Click-target data:

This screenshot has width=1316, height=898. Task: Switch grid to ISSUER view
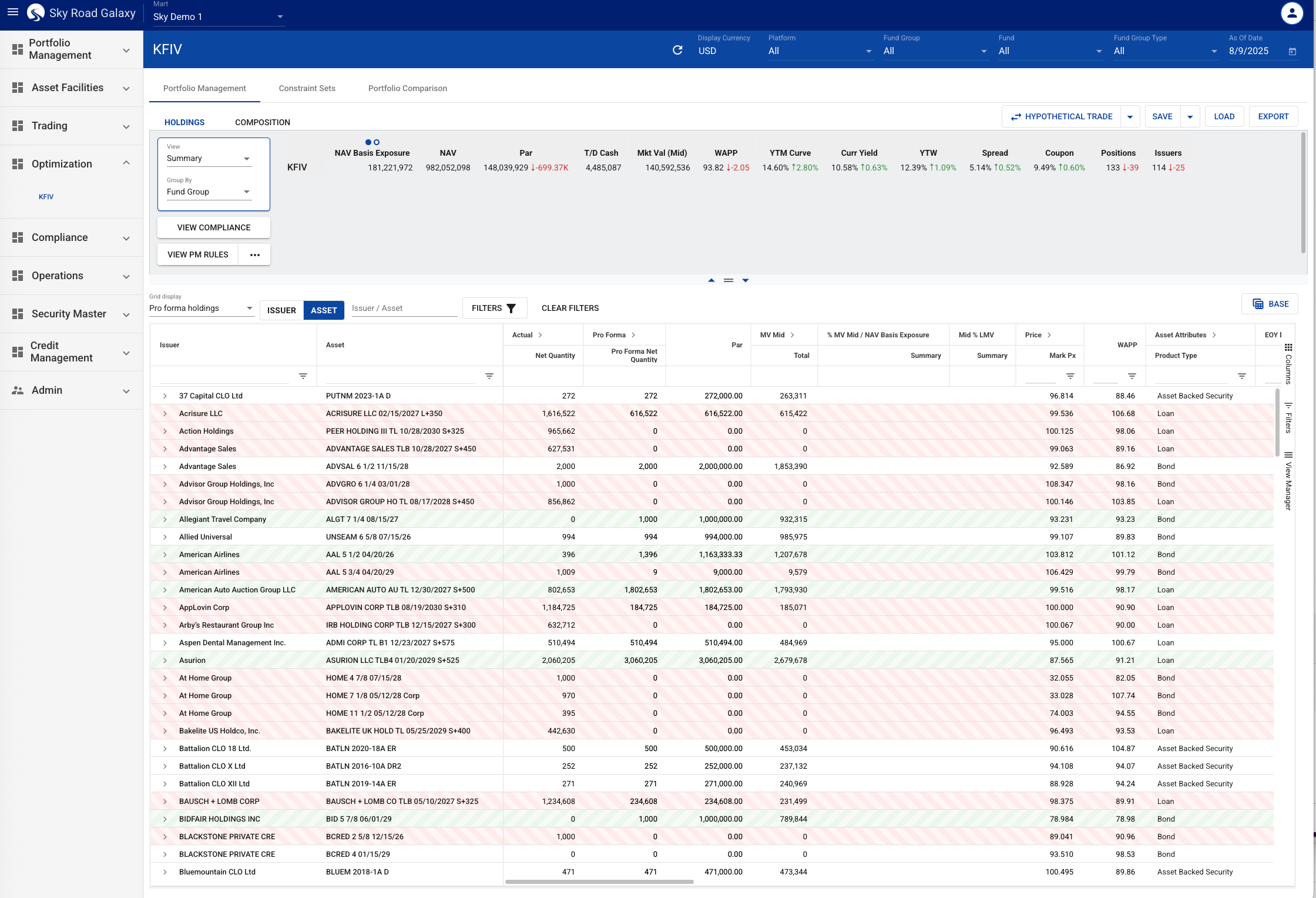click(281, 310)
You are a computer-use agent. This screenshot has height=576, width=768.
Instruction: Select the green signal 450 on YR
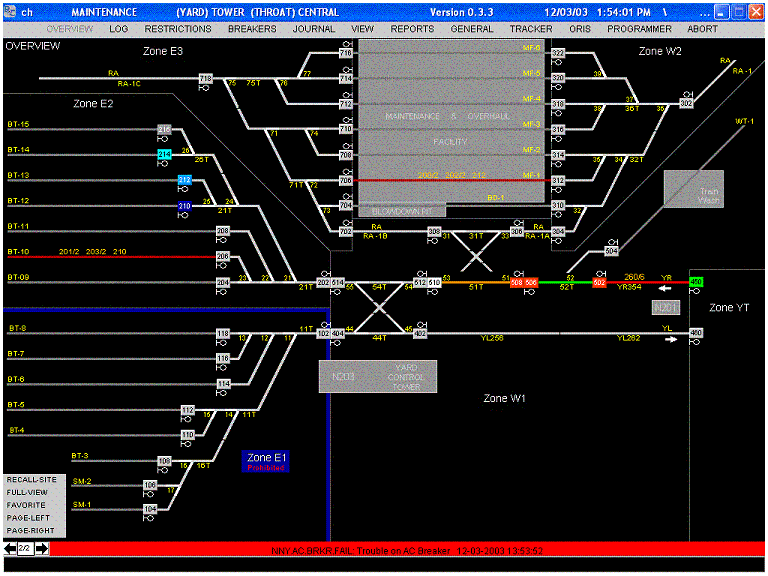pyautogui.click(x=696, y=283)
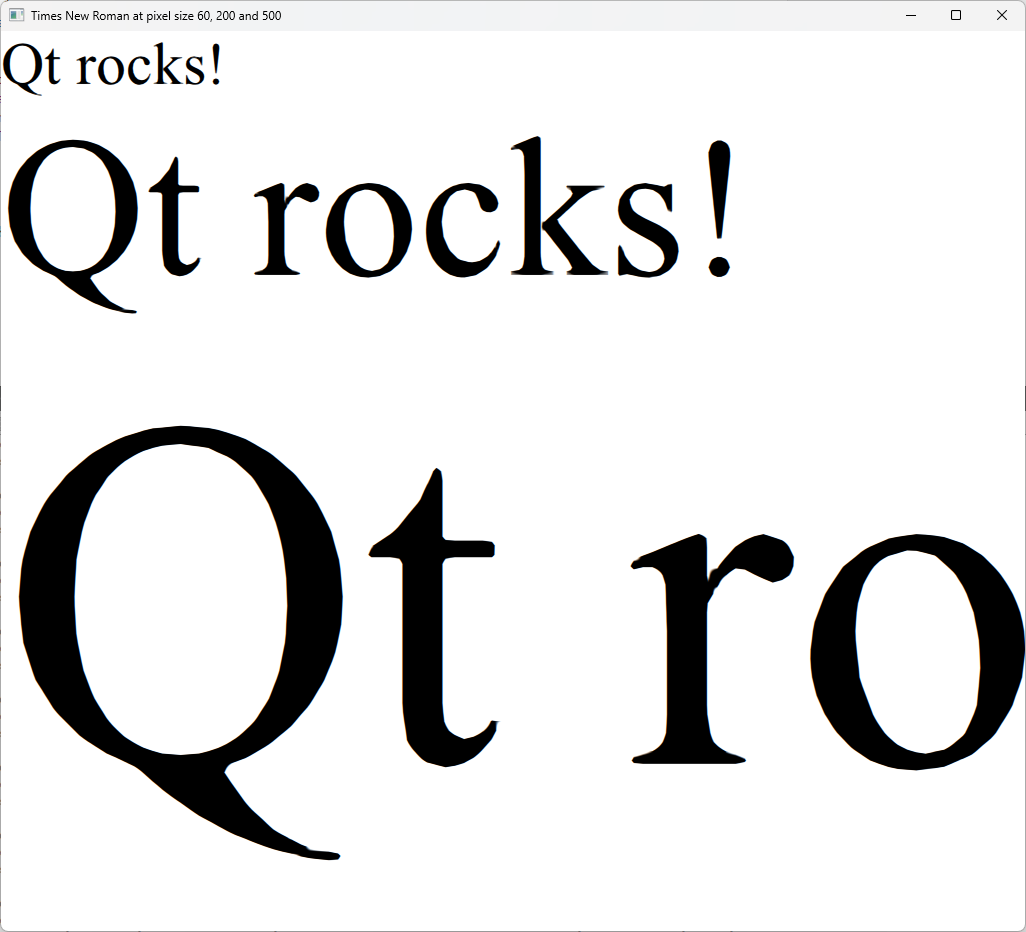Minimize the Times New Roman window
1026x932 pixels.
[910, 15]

■ TO DO ■
Please rewrite the rows above, changing every "screenshot" to "image" and keeping everything else as it is. Omit the pictures from your answer.

■ RESULT OF THIS EXERCISE ■
This image has width=1316, height=898. Task: Switch grid to ISSUER view
click(281, 310)
You are a computer-use agent. This image has height=576, width=768.
Instruction: Select the green signal 450 on YR
pyautogui.click(x=696, y=283)
Minimize the Times New Roman window
1026x932 pixels.
[910, 15]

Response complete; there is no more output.